Laboratories worldwide use protein electrophoresis to diagnose monoclonal gammopathies. However, guidance is lacking on clinical reporting of serum (SPE), urine (UPE) protein electrophoresis and immunotyping. The Canadian Society of Clinical Chemists’ (CSCC) Monoclonal Gammopathy Working Group (MGWG) decided to take action, forming a working group and developing a series of candidate recommendations to standardize protein electrophoresis reporting, which have published in Clinical Biochemistry.
Members of CSCC’s MGWG noticed that there were variations in protein electrophoresis reporting practices, based on their own research and personal experiences. External quality assurance data “demonstrated striking differences in the length extent and content of interpretations. In addition to the text interpretation aspects, the literature is rife with differences in terminology and definitions,” study co-author Christopher McCudden, PhD, DABCC, FACB, FCACB, told CLN Stat.
Substantial differences also exist in practices for quantitative bands or monoclonal proteins that are either low concentration or migrate in the alpha or beta regions. “These differences are often amplified with the use of different technologies,” said McCudden, a clinical biochemist with the Ottawa Hospital’s Division of Biochemistry, and an associate professor of pathology and laboratory medicine at the University of Ottawa.
For the clinicians that receive these reports, standardizing reporting has huge advantages, McCudden said. At least in his region, patients often move between laboratories and sites and sometimes even between provinces. Under these scenarios, “variation in reports at best can cause confusion and at worst can affect patient care. For example, in the absence of clear actions, recommendations, or context for a given report, it is possible that a patient might be over- or undertreated,” he said.

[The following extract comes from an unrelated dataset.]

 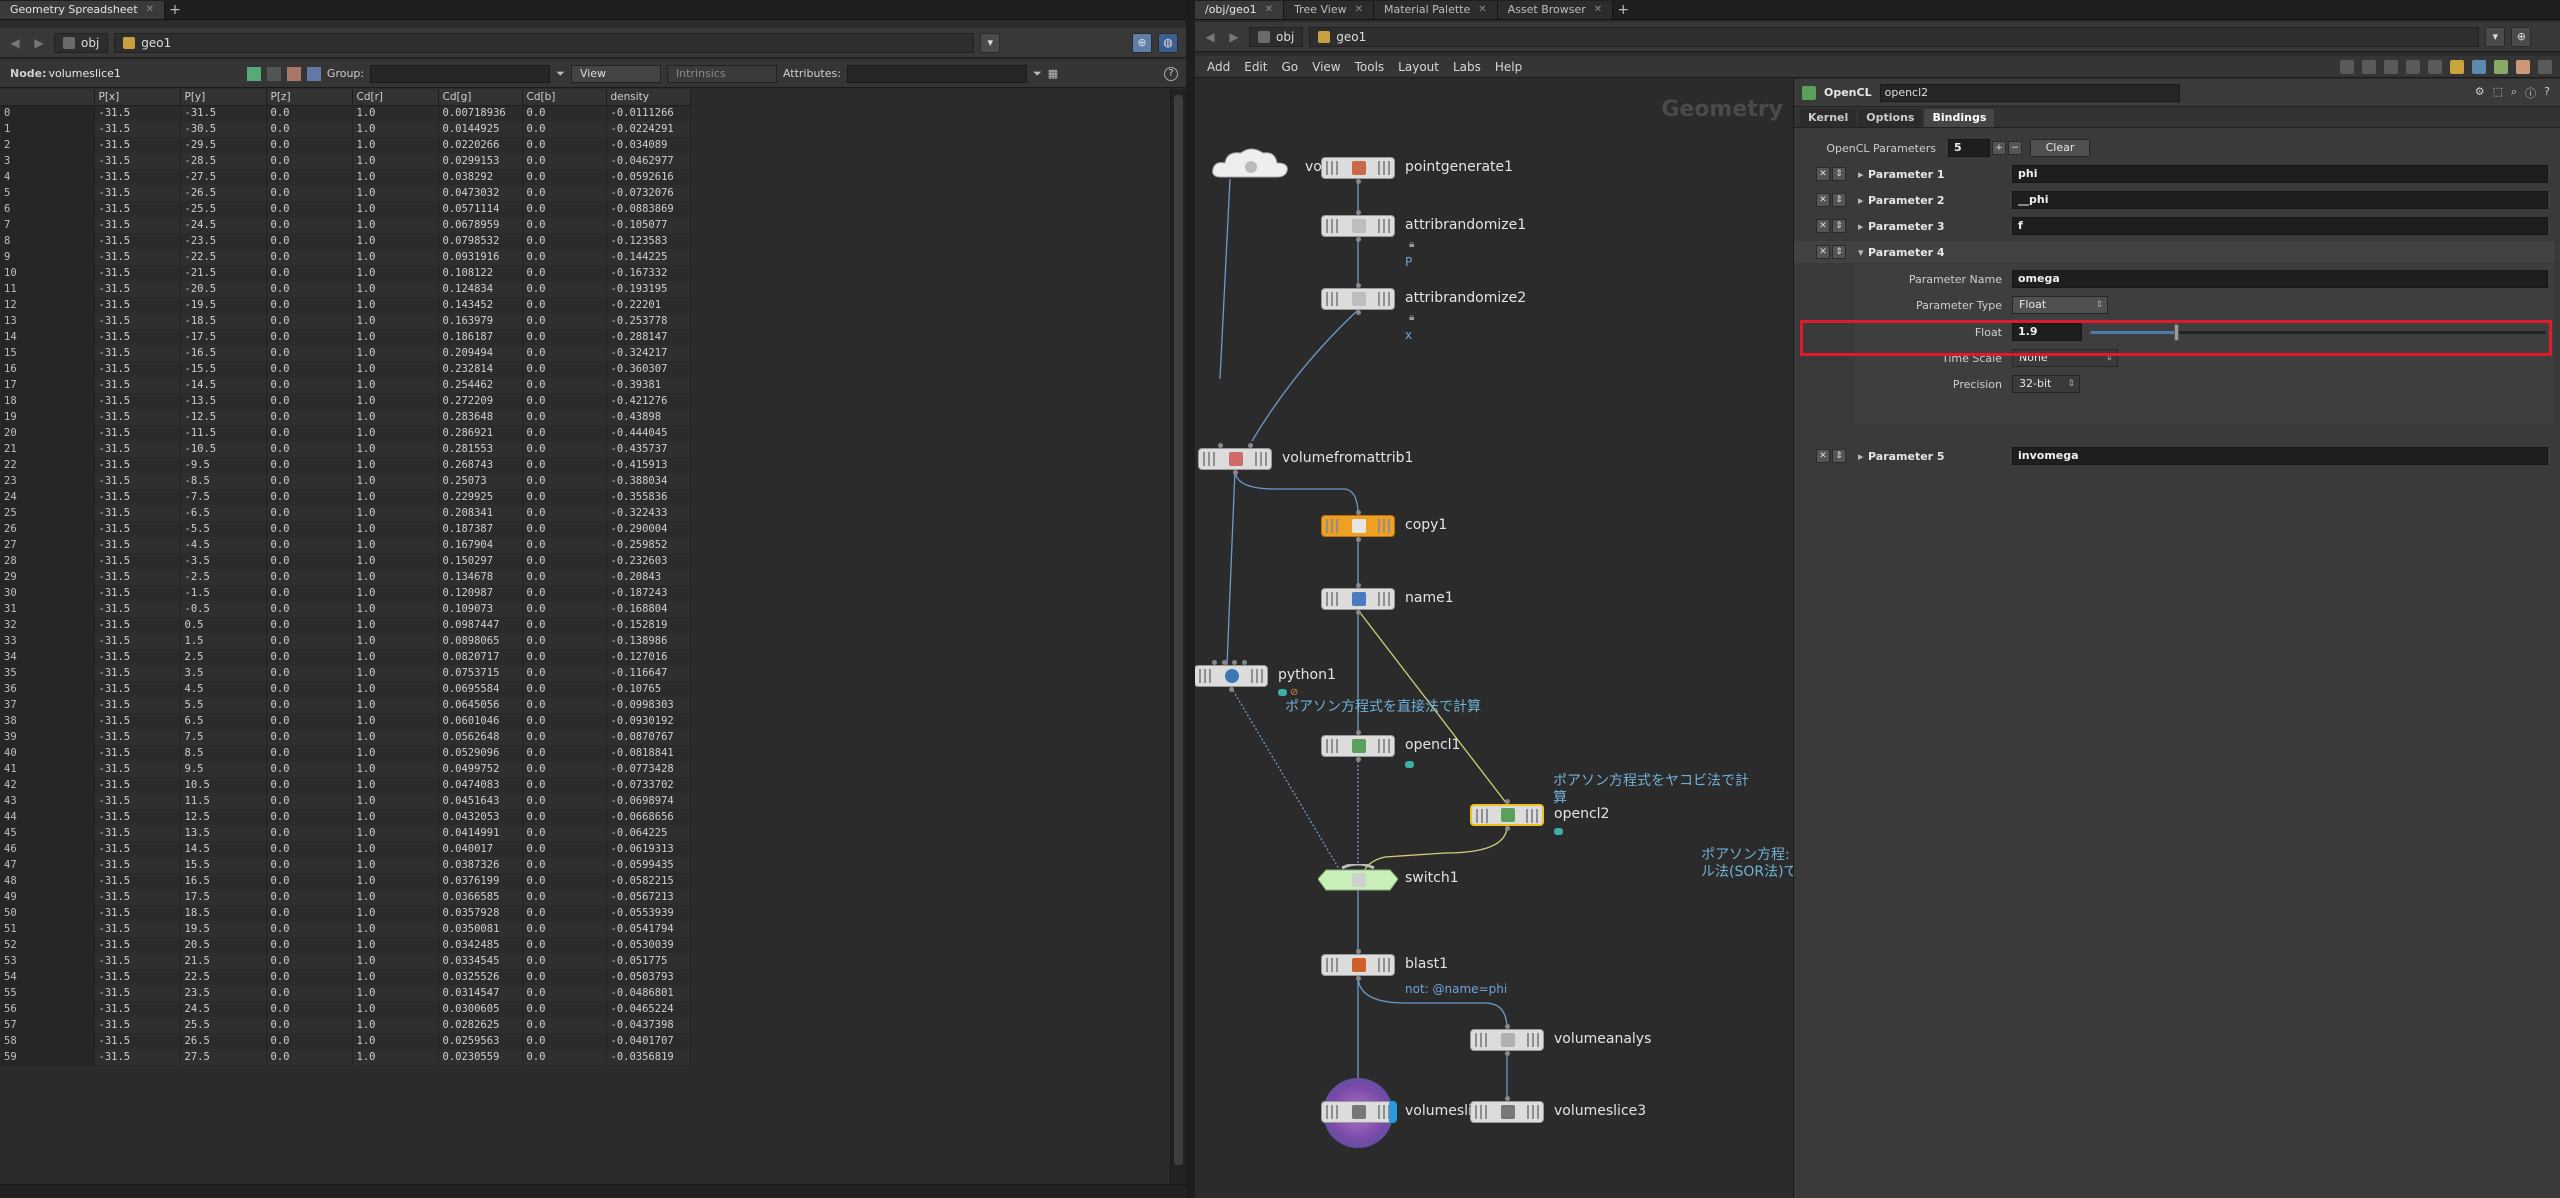 I want to click on table-row: 41 -31.5 9.5 0.0 1.0 0.0499752 0.0 -0.0773428, so click(x=346, y=769).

The working group’s key recommendations cover three areas: what information should be used in reports; details on fraction reporting; and interferences.

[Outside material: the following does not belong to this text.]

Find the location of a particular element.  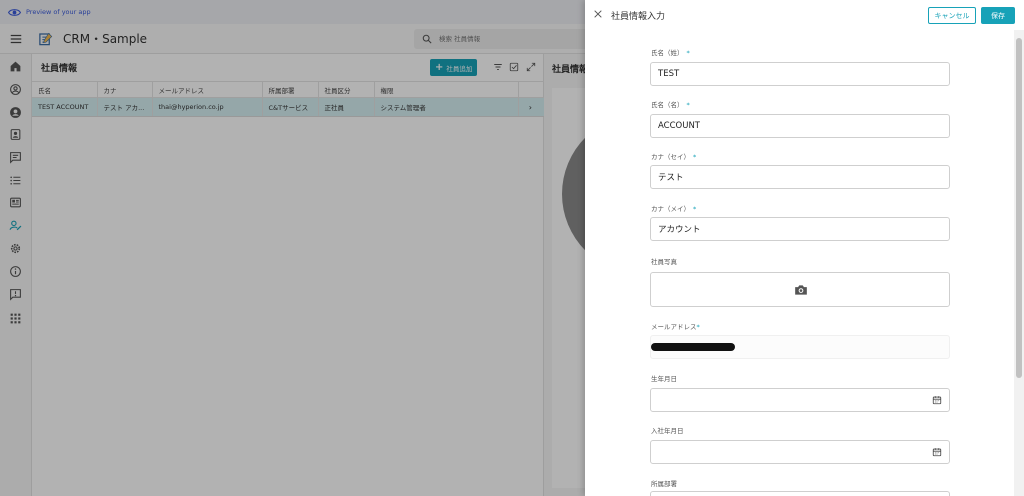

kana-first-label: カナ（メイ） * is located at coordinates (674, 208).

In their reports, labs should use the same format to report the same quantity of information, and maintain consistency between interpreters. SPE reports that show the presence of monoclonal immunoglobulin should include its concentration and isotype. In any instances where confirmation testing isn’t available or possible, the report should state that an abnormality is present, and recommend further testing.
For fraction reporting, SPE reports should include protein fraction quantitation. If monoclonal proteins are present, labs should quantitate and report them independent of other fractions. In other measures, labs should report protein and monoclonal fractions in g/L and report normal protein fractions with a healthy population-based reference interval.
Interpreters should receive education about the various interference types and how to resolve interferences. “Clinicians receiving reports from samples with interferences should be explicitly informed in the interpretative comments about limitations” such as false positive bands and quantitation accuracy, according to a summary of the recommendations. For patients receiving monoclonal treatments, interpreters and clinicians should collaborate on methods for reporting results in these patients.
McCudden said his own lab has already begun using these guidelines as a basis for conducting protein electrophoresis reporting. Based on the consensus working group’s findings, it’s clear that practices among labs vary widely, he emphasized. A lab’s workflow and protocols will determine what changes it will need to make to comply with these guidelines. In some instances, this might mean a complete transformation of the workflow and interpretive comments and quantitative reporting practices.
“Some of these changes are relatively easy or may already be in line with good laboratory practice, such as understanding the effects of interferences. But in other cases there may be laboratory information system changes required as well as discussions with clinicians,” McCudden said.
The way in which interpreters provide their comments on gels, may be the most challenging thing to change, he offered. “As with most changes, modifying behavior is more difficult than modifying systems and processes.”
The working group will continue to refine its candidate recommendations, which have yet to achieve consensus in Canada.
“We are dividing into subgroups in order to tackle many of these different aspects over the course of the next year. In order to adopt the recommendations, individual laboratories will need to first agree that they want to adopt them,” according to McCudden. They’ll also have to prioritize the order in which they want to adopt the recommendations, and then as individual institutions, implement them either as concepts, or concrete changes.
Beyond its immediate goals, the working group is interested in working globally toward best practices and standards, McCudden said. “We are already in discussions with experts around the world to move towards this goal.”